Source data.
* * * * *

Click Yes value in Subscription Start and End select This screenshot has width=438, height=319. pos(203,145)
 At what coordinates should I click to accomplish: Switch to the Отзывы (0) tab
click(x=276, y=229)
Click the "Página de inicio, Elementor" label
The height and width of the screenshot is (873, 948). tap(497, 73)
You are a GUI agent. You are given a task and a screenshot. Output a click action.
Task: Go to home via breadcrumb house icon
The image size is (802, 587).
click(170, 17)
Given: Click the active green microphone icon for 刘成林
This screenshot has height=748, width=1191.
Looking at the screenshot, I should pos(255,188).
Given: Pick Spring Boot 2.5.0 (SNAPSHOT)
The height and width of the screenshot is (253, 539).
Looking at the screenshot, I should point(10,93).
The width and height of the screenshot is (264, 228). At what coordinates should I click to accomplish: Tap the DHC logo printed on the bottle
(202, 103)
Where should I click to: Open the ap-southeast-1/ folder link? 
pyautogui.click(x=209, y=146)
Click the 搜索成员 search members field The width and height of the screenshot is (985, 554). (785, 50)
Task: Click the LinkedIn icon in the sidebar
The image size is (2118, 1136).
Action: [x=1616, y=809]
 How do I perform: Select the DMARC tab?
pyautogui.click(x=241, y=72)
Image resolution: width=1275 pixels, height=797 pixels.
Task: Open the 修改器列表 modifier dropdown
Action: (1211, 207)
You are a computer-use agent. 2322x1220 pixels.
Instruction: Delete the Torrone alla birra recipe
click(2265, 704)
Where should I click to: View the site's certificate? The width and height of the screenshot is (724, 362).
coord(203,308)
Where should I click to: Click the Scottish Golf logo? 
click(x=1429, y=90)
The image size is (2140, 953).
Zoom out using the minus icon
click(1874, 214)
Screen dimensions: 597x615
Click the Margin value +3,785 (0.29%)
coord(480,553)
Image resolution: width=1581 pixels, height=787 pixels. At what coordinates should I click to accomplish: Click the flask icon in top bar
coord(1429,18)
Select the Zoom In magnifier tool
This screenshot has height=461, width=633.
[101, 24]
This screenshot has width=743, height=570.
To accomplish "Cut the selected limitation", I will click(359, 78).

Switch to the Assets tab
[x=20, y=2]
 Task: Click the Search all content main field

* * * * *

Exercise prompt. Please reproduce all of the entries above word for word.

Worked solution.
Click Yes value in Subscription Start and End select This screenshot has width=438, height=319. pos(203,145)
 At what coordinates should I click to accomplish: Switch to the Отзывы (0) tab
click(x=276, y=229)
Click the "Página de inicio, Elementor" label
The height and width of the screenshot is (873, 948). tap(497, 73)
You are a GUI agent. You are given a task and a screenshot. Output a click action.
Task: Go to home via breadcrumb house icon
The image size is (802, 587).
click(170, 17)
Given: Click the active green microphone icon for 刘成林
This screenshot has height=748, width=1191.
Looking at the screenshot, I should pos(255,188).
Given: Pick Spring Boot 2.5.0 (SNAPSHOT)
The height and width of the screenshot is (253, 539).
Looking at the screenshot, I should point(10,93).
The width and height of the screenshot is (264, 228). At what coordinates should I click to accomplish: Tap the DHC logo printed on the bottle
(202, 103)
Where should I click to: Open the ap-southeast-1/ folder link? 
pyautogui.click(x=209, y=146)
Click the 搜索成员 search members field The width and height of the screenshot is (985, 554). (785, 50)
Task: Click the LinkedIn icon in the sidebar
The image size is (2118, 1136).
Action: [x=1616, y=809]
 How do I perform: Select the DMARC tab?
pyautogui.click(x=241, y=72)
Image resolution: width=1275 pixels, height=797 pixels.
Task: Open the 修改器列表 modifier dropdown
Action: (1211, 207)
You are a computer-use agent. 2322x1220 pixels.
Instruction: Delete the Torrone alla birra recipe
click(2265, 704)
Where should I click to: View the site's certificate? The width and height of the screenshot is (724, 362).
coord(203,308)
Where should I click to: Click the Scottish Golf logo? 
click(x=1429, y=90)
The image size is (2140, 953).
Zoom out using the minus icon
click(1874, 214)
Screen dimensions: 597x615
Click the Margin value +3,785 (0.29%)
coord(480,553)
Image resolution: width=1581 pixels, height=787 pixels. At what coordinates should I click to accomplish: Click the flask icon in top bar
coord(1429,18)
Select the Zoom In magnifier tool
This screenshot has height=461, width=633.
[101, 24]
This screenshot has width=743, height=570.
To accomplish "Cut the selected limitation", I will click(359, 78).

Switch to the Assets tab
[x=20, y=2]
 Task: Click the Search all content main field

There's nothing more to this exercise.